## EXERCISE PROMPT
Which lines run from the line with "Screen dimensions: 1568x558" through the line with "Open the Visitors tab" in the entries below? Print them exactly, both ends included, and nothing more.

Top of INFORMATION PROVIDED

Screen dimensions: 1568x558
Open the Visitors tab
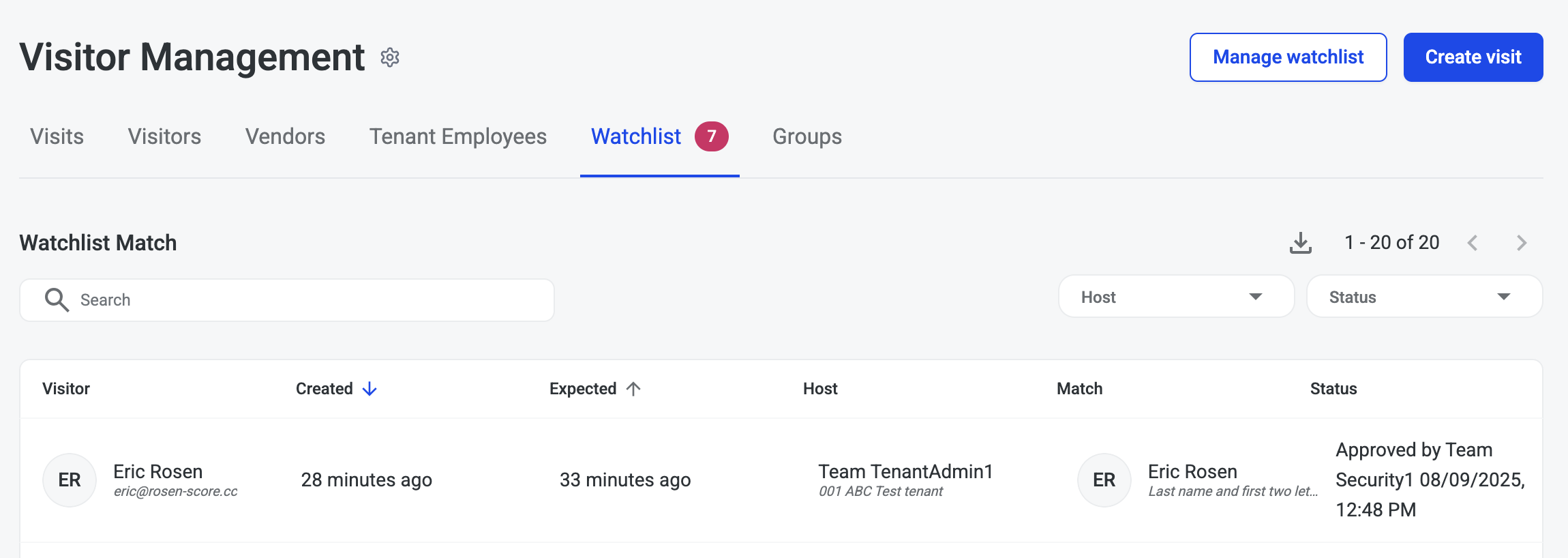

Bottom of INFORMATION PROVIDED
Top of INFORMATION PROVIDED

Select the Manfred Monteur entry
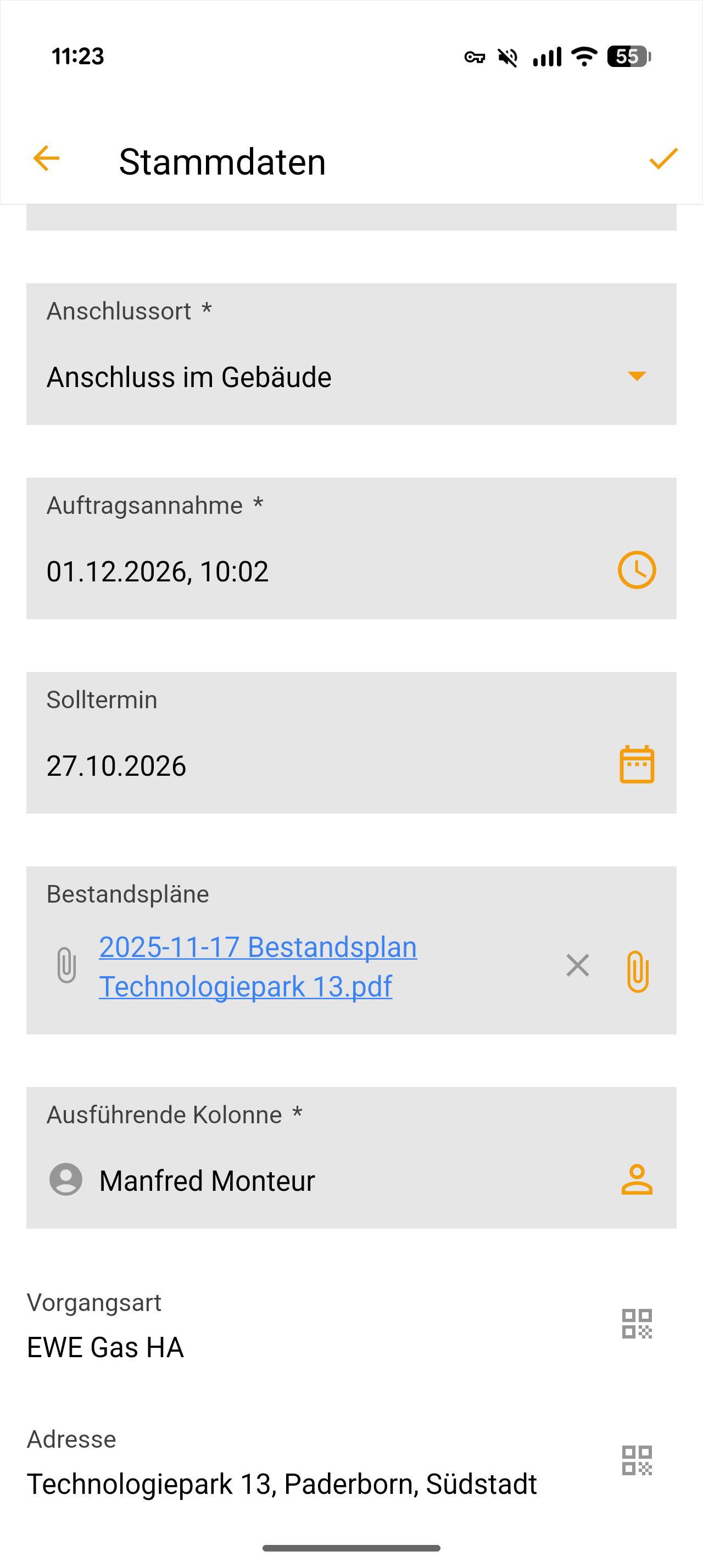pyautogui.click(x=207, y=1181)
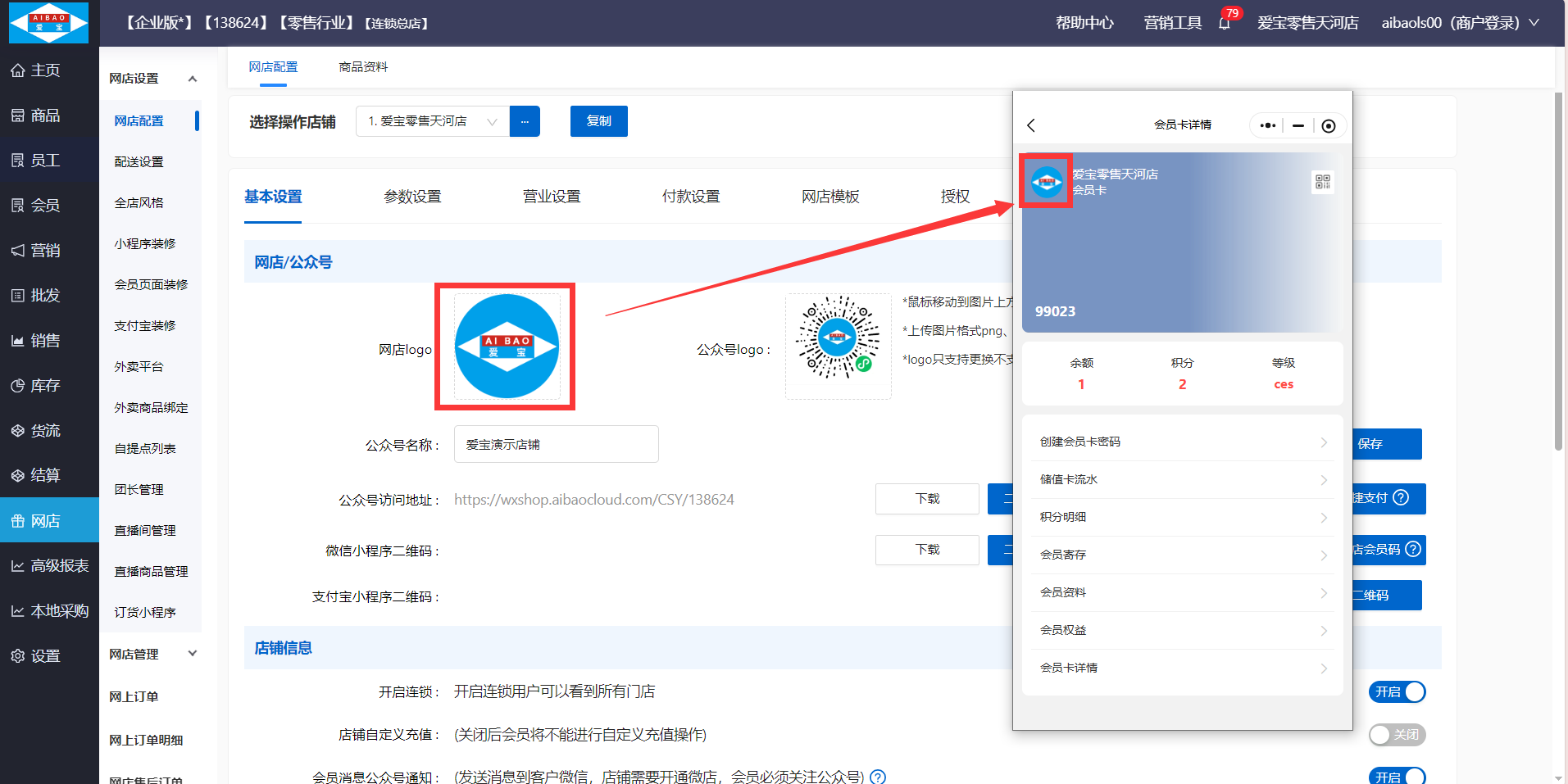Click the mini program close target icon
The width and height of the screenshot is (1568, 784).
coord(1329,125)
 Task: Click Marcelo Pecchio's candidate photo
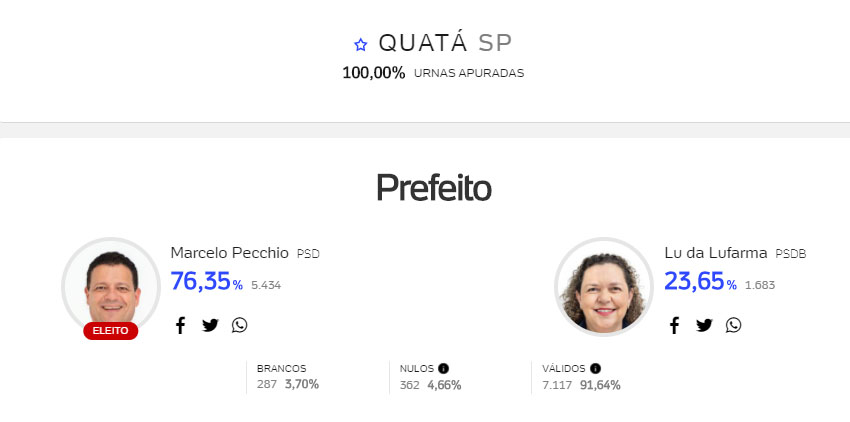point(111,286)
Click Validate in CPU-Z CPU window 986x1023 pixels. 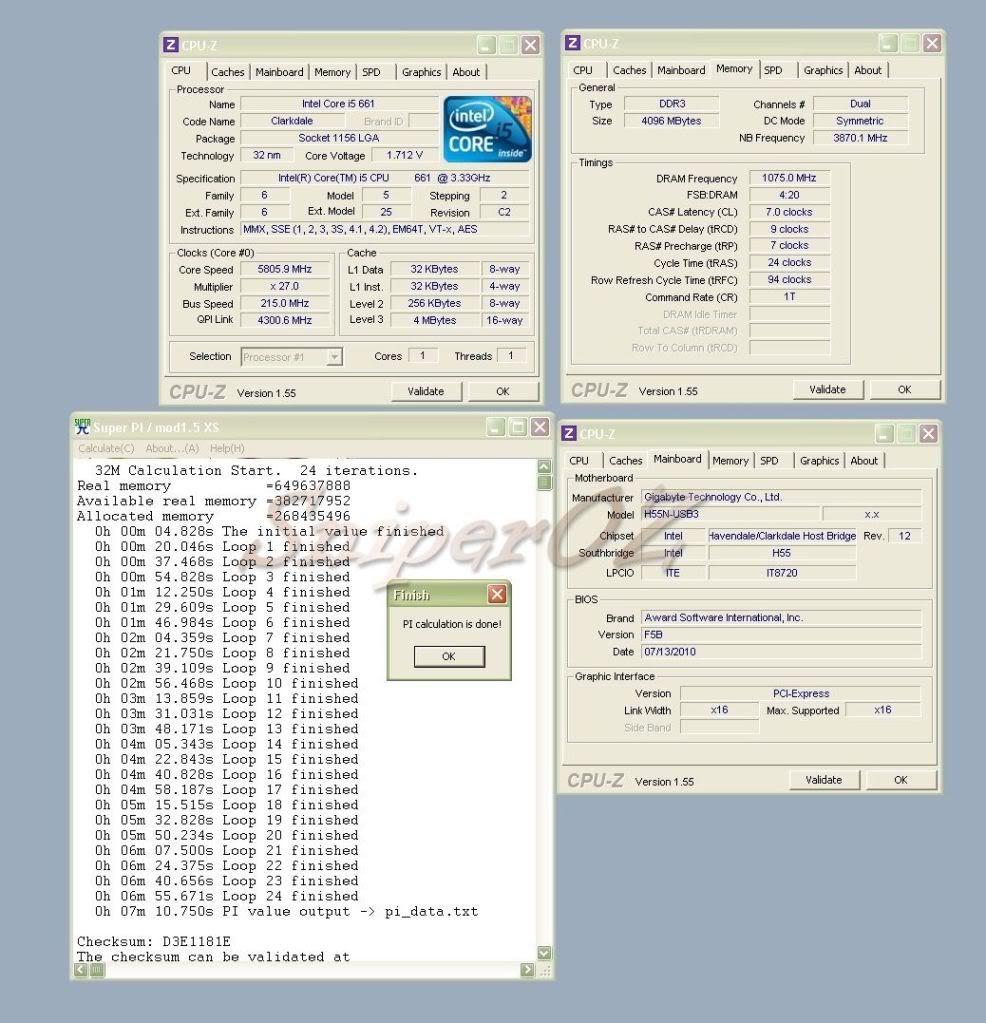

Bottom of INFORMATION PROVIDED

## YOUR SOLUTION
Screen dimensions: 1568x558
Open the Visitors tab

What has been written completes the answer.